K.N. Kuzmuk, L.A. Rund, S.J. Adam, J.F. Zachary, C.M. Counter, L.B. Schook
Experimental Biology Annual Meeting, April 1-5, 2006, San Francisco, CA


Our objective is to create a porcine model representative of human cancers. Genetically engineered tumors in pigs may prove to be invaluable in the future for determining the efficacy of anti-cancer drugs and to study the process of tumorigenesis and cancer in a genetically compliant animal model that is physiologically more similar to humans than rodents. Genetic engineering of the porcine cancer cells was based on how human cells are driven to a tumorigenic state via the enforced expression of proteins that disrupt the p53 tumor suppressor pathway and activate the c-Myc and Ras pathways, all of which are commonly corrupted in human cancers.
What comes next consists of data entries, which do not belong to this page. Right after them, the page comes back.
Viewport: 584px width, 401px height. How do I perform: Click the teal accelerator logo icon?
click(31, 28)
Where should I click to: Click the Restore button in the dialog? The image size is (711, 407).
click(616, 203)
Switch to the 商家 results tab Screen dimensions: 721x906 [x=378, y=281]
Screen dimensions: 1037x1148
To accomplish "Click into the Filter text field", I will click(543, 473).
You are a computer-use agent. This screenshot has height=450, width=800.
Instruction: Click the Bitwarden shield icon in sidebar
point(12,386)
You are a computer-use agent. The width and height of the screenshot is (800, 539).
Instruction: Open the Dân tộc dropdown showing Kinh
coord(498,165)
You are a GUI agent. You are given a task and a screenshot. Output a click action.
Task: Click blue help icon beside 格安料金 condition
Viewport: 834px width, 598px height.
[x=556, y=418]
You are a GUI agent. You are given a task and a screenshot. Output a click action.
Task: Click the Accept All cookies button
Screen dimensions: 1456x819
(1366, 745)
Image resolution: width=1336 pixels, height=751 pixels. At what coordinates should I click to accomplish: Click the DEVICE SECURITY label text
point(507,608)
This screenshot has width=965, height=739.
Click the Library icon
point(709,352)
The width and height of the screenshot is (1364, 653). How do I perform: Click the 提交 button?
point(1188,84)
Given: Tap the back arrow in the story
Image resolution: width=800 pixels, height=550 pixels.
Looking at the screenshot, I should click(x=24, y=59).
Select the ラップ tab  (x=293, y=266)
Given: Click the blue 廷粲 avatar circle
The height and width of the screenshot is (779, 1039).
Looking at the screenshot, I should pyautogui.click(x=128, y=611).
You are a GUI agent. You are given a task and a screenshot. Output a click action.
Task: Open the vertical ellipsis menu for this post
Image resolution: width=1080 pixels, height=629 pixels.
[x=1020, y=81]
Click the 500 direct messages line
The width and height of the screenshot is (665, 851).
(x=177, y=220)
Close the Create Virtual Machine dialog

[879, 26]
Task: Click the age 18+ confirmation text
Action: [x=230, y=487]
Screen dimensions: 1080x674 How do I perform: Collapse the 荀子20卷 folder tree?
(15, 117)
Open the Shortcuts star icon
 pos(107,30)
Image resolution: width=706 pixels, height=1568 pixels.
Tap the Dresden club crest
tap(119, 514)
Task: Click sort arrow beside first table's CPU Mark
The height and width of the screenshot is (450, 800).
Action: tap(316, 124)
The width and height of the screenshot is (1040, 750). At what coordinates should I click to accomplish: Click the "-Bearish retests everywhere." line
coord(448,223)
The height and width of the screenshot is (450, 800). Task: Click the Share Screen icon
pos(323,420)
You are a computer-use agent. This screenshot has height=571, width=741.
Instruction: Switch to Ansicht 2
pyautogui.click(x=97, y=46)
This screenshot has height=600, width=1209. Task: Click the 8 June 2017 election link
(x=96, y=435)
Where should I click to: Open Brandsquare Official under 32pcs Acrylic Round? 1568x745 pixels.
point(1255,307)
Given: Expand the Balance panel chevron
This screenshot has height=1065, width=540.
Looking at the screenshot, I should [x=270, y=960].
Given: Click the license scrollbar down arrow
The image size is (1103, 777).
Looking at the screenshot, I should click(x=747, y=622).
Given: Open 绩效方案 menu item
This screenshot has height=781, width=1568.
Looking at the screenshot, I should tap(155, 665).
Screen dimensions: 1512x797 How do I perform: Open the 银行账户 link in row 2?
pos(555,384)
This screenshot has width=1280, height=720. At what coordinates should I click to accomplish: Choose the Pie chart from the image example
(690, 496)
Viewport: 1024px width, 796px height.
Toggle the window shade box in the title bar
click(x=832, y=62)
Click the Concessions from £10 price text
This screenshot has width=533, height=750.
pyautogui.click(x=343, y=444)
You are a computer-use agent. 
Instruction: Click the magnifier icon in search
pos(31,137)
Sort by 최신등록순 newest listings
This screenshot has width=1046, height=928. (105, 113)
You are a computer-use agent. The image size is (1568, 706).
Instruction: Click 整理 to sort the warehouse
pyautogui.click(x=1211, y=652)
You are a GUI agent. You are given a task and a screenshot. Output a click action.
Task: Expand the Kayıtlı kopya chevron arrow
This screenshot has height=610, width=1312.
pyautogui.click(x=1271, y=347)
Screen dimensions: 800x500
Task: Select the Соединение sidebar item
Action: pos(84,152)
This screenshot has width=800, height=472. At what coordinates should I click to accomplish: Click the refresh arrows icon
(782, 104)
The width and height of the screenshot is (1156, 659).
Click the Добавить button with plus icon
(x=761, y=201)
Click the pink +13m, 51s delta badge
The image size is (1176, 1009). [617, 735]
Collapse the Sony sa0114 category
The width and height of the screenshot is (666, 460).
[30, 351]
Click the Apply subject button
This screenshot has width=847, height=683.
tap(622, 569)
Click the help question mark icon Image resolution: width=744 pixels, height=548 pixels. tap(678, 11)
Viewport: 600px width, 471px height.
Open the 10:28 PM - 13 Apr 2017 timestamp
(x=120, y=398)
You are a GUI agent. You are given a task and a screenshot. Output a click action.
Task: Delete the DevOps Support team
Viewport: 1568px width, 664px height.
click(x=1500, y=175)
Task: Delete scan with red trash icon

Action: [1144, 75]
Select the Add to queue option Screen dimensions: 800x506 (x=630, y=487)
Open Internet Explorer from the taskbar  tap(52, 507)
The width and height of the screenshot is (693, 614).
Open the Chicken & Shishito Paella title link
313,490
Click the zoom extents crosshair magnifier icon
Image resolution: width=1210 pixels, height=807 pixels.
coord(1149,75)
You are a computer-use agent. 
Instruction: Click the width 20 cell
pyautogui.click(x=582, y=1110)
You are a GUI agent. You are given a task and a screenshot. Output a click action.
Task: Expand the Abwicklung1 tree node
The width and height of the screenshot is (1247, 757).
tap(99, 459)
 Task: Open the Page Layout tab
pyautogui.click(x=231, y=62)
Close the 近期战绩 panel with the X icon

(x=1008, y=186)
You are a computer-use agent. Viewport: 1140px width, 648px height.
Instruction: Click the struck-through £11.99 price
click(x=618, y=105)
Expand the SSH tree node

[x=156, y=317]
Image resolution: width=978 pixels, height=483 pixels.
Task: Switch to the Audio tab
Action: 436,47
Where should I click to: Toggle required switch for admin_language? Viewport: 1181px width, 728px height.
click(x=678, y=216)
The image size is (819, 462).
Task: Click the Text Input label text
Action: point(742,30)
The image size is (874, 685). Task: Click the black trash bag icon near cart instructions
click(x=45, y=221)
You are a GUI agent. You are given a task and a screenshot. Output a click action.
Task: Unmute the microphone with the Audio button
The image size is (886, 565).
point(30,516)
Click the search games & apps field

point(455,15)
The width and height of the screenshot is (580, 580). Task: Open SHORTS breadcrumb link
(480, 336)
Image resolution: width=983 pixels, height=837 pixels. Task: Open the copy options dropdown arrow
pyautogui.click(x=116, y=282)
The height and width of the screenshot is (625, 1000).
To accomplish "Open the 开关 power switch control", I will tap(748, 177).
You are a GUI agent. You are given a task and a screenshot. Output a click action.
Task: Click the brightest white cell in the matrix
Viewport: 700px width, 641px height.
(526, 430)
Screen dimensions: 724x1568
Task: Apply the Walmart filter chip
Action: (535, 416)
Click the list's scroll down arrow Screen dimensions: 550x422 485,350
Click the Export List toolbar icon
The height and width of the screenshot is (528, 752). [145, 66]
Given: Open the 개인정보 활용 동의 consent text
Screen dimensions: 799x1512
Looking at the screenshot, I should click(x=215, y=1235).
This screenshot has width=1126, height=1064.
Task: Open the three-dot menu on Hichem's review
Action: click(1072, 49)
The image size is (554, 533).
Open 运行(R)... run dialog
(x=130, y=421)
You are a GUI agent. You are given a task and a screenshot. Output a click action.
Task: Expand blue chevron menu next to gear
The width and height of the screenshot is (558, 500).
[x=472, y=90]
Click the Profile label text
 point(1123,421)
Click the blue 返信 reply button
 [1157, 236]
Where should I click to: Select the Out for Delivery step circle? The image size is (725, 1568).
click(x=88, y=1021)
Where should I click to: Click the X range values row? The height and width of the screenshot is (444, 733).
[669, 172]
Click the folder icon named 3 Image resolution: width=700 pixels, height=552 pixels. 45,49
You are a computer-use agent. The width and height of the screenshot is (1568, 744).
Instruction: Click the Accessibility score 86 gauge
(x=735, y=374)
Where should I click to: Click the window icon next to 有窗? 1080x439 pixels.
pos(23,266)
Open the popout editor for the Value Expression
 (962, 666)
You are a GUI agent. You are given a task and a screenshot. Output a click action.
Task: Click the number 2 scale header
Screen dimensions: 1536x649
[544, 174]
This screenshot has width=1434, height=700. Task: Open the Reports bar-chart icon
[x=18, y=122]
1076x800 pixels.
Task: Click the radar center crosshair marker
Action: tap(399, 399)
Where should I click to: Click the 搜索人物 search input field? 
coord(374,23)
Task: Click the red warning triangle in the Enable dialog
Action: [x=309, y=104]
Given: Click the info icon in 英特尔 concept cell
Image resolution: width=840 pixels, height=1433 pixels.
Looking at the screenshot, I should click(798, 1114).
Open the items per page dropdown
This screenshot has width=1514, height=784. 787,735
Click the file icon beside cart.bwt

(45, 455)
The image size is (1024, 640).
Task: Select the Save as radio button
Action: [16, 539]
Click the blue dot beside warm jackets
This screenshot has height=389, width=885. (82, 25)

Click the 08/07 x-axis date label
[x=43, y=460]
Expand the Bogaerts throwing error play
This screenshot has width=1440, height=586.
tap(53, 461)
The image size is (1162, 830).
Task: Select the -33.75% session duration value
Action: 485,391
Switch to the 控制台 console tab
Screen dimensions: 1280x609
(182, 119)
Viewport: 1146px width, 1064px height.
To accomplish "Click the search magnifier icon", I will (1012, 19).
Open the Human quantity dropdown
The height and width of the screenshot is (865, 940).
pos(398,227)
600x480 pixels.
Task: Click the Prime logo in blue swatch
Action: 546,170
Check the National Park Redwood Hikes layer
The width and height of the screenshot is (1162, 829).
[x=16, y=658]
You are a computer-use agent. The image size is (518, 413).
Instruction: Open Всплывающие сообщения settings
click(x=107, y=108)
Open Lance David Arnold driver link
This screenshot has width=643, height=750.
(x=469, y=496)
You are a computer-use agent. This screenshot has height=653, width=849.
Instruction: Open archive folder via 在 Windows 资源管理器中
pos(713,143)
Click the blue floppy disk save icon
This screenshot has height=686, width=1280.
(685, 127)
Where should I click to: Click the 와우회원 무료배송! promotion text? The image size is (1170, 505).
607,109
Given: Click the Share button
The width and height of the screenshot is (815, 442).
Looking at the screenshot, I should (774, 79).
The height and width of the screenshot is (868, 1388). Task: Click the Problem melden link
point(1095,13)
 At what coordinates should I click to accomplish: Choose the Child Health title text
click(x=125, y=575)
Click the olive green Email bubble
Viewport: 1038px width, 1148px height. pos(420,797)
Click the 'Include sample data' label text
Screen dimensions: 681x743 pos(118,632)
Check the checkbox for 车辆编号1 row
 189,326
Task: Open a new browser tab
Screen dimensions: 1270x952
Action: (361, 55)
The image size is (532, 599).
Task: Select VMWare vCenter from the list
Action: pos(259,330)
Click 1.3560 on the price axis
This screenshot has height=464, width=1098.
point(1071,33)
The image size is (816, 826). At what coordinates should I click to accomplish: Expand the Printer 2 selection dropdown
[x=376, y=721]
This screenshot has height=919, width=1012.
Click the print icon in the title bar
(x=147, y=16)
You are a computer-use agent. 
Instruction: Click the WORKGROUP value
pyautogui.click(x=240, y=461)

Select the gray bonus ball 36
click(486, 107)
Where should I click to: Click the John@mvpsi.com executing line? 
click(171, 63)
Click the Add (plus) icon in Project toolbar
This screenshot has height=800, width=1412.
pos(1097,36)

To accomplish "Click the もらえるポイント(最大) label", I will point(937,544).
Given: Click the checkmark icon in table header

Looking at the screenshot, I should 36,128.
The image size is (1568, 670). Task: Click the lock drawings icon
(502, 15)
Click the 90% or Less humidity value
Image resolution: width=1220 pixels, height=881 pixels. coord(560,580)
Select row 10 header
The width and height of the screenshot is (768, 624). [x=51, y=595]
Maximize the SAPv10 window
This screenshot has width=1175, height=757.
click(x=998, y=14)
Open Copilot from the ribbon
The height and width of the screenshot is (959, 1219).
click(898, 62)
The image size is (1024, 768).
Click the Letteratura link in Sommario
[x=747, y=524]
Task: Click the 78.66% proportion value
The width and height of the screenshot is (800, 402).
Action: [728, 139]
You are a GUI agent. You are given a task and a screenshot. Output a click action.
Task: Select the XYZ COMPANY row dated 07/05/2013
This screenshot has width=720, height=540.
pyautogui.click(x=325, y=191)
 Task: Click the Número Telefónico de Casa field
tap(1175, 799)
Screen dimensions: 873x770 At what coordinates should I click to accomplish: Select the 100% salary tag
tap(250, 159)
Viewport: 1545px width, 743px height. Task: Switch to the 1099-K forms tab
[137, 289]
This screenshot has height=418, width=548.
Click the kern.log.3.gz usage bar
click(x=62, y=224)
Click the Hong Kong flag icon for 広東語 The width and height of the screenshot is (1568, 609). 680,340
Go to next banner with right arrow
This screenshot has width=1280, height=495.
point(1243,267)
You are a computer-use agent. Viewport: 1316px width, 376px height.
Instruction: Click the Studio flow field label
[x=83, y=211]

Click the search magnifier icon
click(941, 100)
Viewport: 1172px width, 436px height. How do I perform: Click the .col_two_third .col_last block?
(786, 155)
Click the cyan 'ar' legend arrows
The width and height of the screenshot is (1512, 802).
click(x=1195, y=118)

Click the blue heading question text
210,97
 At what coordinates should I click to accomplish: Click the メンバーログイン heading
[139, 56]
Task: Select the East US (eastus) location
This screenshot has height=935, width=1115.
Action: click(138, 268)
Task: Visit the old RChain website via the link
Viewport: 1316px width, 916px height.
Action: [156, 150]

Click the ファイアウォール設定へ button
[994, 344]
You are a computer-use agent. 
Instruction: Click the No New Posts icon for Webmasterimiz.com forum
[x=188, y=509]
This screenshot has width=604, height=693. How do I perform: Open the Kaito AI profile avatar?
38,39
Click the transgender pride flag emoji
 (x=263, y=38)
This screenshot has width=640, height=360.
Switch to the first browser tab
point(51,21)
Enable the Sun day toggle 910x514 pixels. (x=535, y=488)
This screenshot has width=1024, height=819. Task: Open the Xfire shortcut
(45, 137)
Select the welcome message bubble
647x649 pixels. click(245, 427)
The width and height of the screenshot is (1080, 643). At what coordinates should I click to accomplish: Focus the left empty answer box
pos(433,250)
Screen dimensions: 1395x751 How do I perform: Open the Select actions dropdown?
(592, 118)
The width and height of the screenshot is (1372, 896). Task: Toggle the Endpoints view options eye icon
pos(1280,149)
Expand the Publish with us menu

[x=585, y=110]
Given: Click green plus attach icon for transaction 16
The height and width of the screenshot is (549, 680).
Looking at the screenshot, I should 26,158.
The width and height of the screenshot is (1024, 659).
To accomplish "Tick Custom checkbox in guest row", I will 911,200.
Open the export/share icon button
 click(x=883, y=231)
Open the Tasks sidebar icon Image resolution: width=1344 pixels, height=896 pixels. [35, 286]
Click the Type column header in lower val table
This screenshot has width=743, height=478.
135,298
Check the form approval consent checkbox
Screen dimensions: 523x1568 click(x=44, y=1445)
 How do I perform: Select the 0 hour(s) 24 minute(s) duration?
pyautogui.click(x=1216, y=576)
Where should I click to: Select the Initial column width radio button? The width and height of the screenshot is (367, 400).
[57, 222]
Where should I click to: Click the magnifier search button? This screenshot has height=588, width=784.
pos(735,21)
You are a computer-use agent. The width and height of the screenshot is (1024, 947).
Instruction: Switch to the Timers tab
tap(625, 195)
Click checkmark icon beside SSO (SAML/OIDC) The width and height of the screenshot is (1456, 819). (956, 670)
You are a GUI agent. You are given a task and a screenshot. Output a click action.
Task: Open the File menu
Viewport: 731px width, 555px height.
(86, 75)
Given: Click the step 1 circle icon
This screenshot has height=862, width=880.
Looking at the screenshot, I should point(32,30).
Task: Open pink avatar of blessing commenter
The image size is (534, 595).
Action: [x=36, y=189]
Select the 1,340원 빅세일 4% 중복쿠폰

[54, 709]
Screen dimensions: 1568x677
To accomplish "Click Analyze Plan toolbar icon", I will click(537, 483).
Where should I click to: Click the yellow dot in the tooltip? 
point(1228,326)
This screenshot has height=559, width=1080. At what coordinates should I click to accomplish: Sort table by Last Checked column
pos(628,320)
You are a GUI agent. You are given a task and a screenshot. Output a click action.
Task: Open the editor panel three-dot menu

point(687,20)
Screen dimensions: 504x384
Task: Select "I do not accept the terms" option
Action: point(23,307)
Four genes (cyclin D1, CDK 4, c-Myc, and H-Ras) were introduced into cultured porcine fibroblasts using retroviral vectors. Tumorigenic porcine cells were injected into isogenic, immune-compromised pigs to test for tumor growth. Tumors formed but quickly regressed when immune suppression was removed. In an attempt to induce a less immunogenic tumor, pigs were infected directly with two retroviruses carrying these four genes. This method induced lymphosarcoma in all of the animals (n = 6) in the absence of immunosuppression. Future studies will attempt to induce tumors in cloned animals, thus producing tumors that can be transferred to any number of identical animals to study the process of tumorigenesis and cancer phenotypes.